DESCRIPTION OF THE TASK =>
The expected output is the first line of the data below and every line after it, up to and including the line containing "Open the Minimum", each reproduced exactly.

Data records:
[Start of Attachment]
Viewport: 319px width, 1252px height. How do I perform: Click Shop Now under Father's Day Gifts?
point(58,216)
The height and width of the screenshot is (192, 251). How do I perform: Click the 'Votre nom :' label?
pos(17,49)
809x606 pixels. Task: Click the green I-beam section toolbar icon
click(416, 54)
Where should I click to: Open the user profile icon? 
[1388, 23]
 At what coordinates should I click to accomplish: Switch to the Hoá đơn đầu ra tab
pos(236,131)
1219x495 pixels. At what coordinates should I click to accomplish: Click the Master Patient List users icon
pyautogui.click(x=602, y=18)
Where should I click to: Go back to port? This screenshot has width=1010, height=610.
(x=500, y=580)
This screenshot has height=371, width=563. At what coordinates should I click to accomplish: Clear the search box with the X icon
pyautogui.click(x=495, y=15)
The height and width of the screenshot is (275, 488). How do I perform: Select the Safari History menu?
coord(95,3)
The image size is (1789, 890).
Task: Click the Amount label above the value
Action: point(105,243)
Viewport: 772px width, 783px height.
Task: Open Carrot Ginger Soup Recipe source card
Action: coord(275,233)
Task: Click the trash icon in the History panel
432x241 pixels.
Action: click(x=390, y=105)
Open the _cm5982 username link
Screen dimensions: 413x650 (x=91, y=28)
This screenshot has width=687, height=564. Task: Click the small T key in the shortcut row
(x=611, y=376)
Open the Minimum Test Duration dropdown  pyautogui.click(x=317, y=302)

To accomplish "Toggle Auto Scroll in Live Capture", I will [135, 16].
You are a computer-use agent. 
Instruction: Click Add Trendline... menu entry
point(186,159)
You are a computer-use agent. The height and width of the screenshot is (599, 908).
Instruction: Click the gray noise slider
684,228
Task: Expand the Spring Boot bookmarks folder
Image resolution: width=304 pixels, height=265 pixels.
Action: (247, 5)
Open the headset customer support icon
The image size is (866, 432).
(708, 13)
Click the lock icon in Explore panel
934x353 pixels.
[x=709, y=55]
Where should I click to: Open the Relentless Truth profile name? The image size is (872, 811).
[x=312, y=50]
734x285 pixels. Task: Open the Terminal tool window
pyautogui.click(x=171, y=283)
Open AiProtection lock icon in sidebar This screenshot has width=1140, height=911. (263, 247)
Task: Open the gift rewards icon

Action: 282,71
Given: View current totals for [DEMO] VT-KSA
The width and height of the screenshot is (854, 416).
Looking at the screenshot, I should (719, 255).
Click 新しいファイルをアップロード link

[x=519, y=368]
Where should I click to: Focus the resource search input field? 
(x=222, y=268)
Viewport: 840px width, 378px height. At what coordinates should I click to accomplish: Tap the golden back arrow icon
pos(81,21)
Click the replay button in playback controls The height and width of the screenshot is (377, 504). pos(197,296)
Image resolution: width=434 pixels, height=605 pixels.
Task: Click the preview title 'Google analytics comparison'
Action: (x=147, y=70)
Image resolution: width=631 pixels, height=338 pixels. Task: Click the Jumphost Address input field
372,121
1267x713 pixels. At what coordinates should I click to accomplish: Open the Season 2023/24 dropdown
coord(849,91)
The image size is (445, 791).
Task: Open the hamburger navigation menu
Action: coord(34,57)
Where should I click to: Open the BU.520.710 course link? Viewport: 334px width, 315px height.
[End of Attachment]
RESPONSE TO THIS TASK =>
Viewport: 319px width, 1252px height. How do I perform: Click Shop Now under Father's Day Gifts?
point(58,216)
The height and width of the screenshot is (192, 251). How do I perform: Click the 'Votre nom :' label?
pos(17,49)
809x606 pixels. Task: Click the green I-beam section toolbar icon
click(416, 54)
Where should I click to: Open the user profile icon? 
[1388, 23]
 At what coordinates should I click to accomplish: Switch to the Hoá đơn đầu ra tab
pos(236,131)
1219x495 pixels. At what coordinates should I click to accomplish: Click the Master Patient List users icon
pyautogui.click(x=602, y=18)
Where should I click to: Go back to port? This screenshot has width=1010, height=610.
(x=500, y=580)
This screenshot has height=371, width=563. At what coordinates should I click to accomplish: Clear the search box with the X icon
pyautogui.click(x=495, y=15)
The height and width of the screenshot is (275, 488). How do I perform: Select the Safari History menu?
coord(95,3)
The image size is (1789, 890).
Task: Click the Amount label above the value
Action: point(105,243)
Viewport: 772px width, 783px height.
Task: Open Carrot Ginger Soup Recipe source card
Action: coord(275,233)
Task: Click the trash icon in the History panel
432x241 pixels.
Action: click(x=390, y=105)
Open the _cm5982 username link
Screen dimensions: 413x650 (x=91, y=28)
This screenshot has width=687, height=564. Task: Click the small T key in the shortcut row
(x=611, y=376)
Open the Minimum Test Duration dropdown  pyautogui.click(x=317, y=302)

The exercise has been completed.